---------- DATA FOR THIS EXERCISE ----------
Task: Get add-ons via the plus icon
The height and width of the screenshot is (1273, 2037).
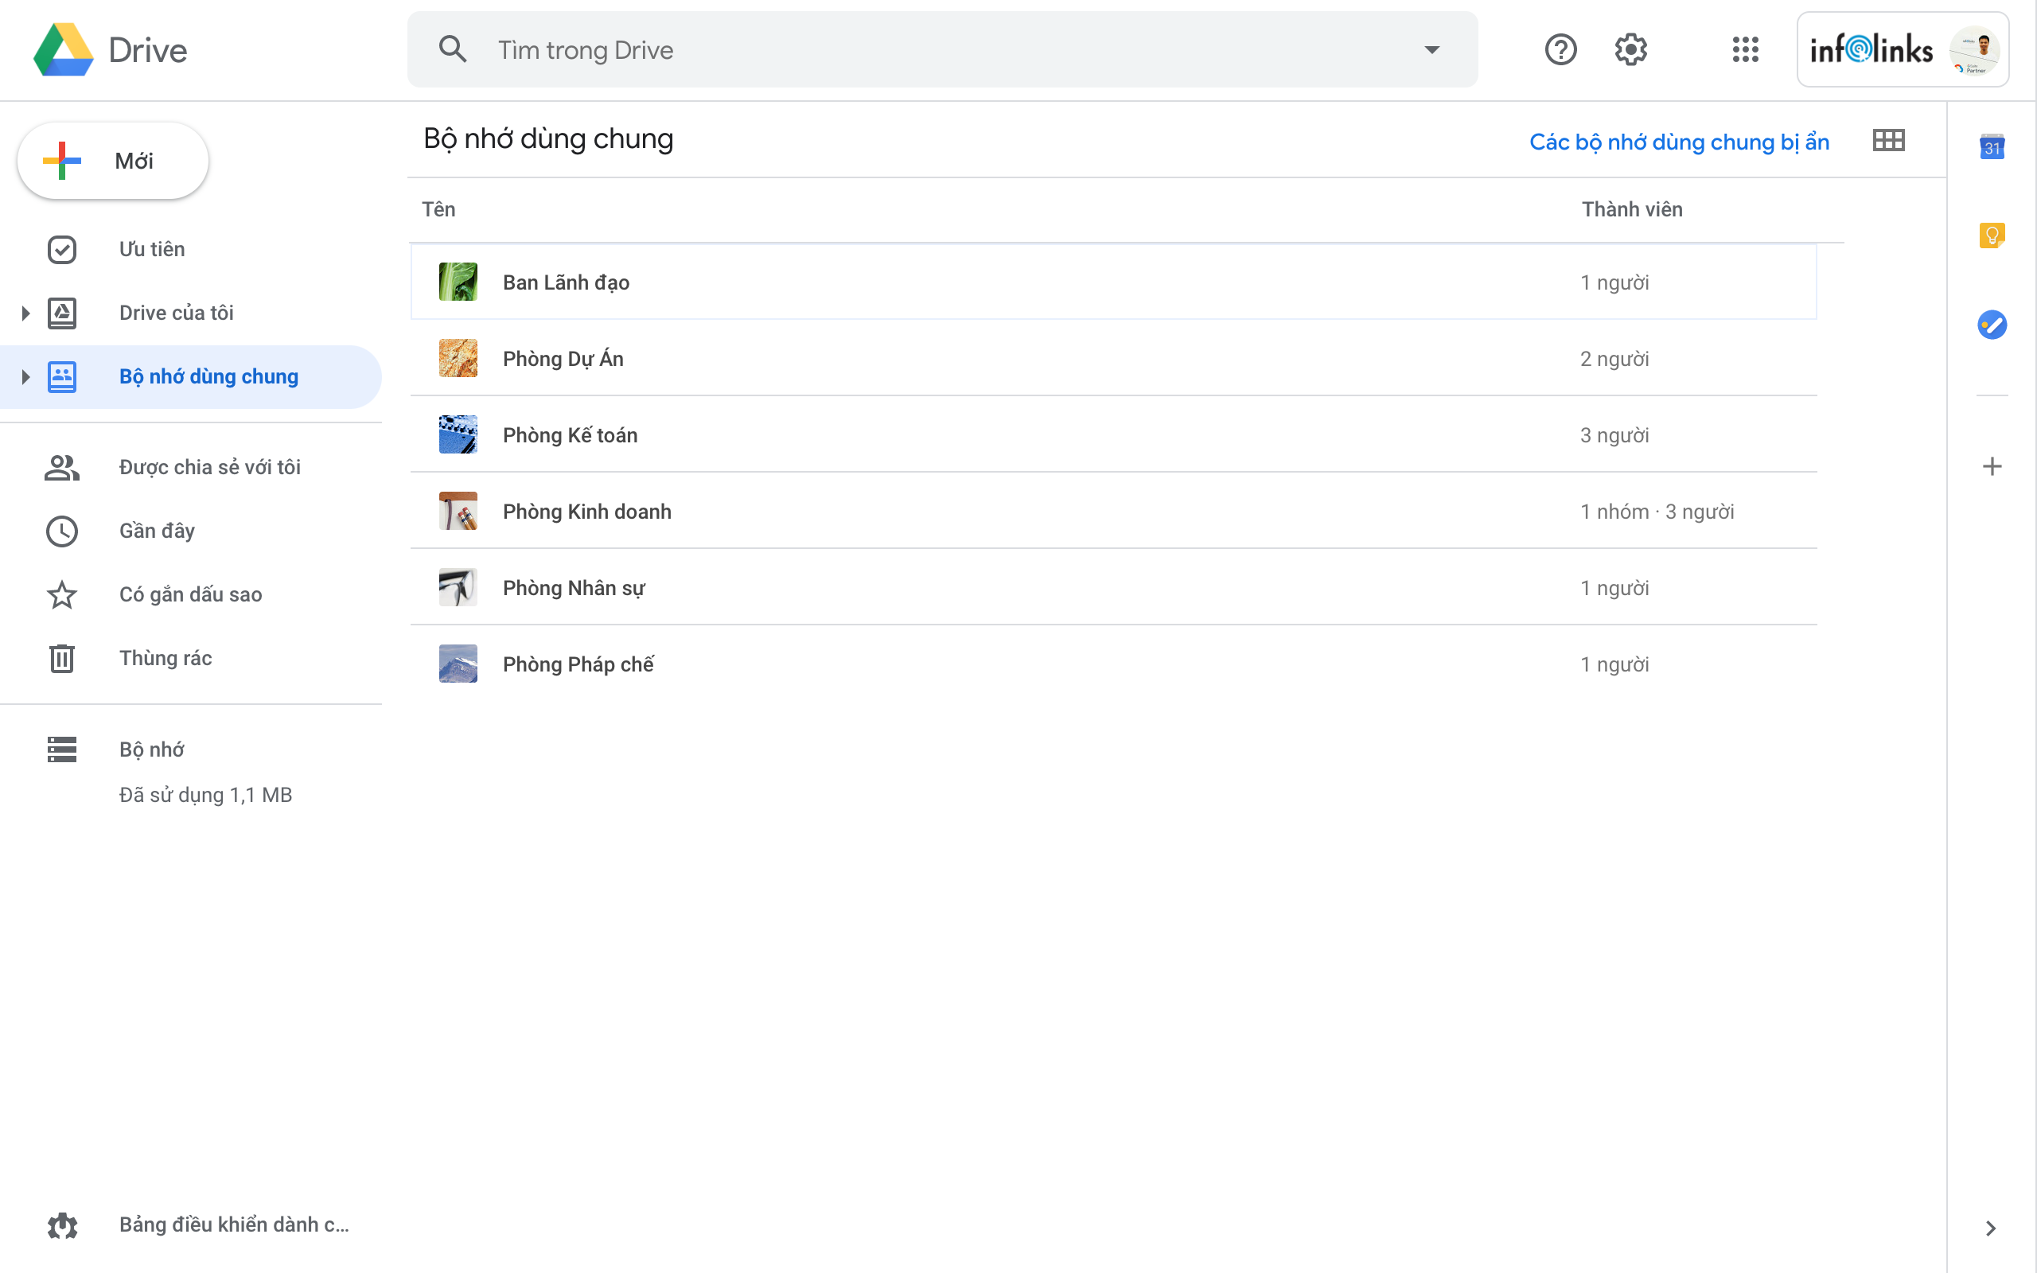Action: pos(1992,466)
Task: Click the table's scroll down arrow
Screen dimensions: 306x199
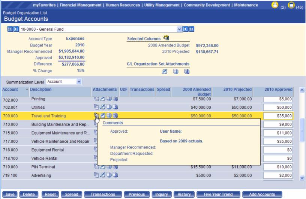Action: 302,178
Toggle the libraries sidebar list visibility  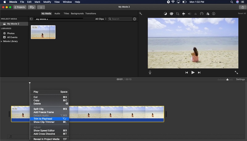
----------
* **STATED EXERCISE**:
Print the whole listing above word for word, leaving out the pictures.

* **WRITTEN RESPONSE**:
Task: Get add-ons via the plus icon
The height and width of the screenshot is (1273, 2037).
Action: pos(1992,466)
Task: Click the table's scroll down arrow
Screen dimensions: 306x199
Action: 302,178
Toggle the libraries sidebar list visibility  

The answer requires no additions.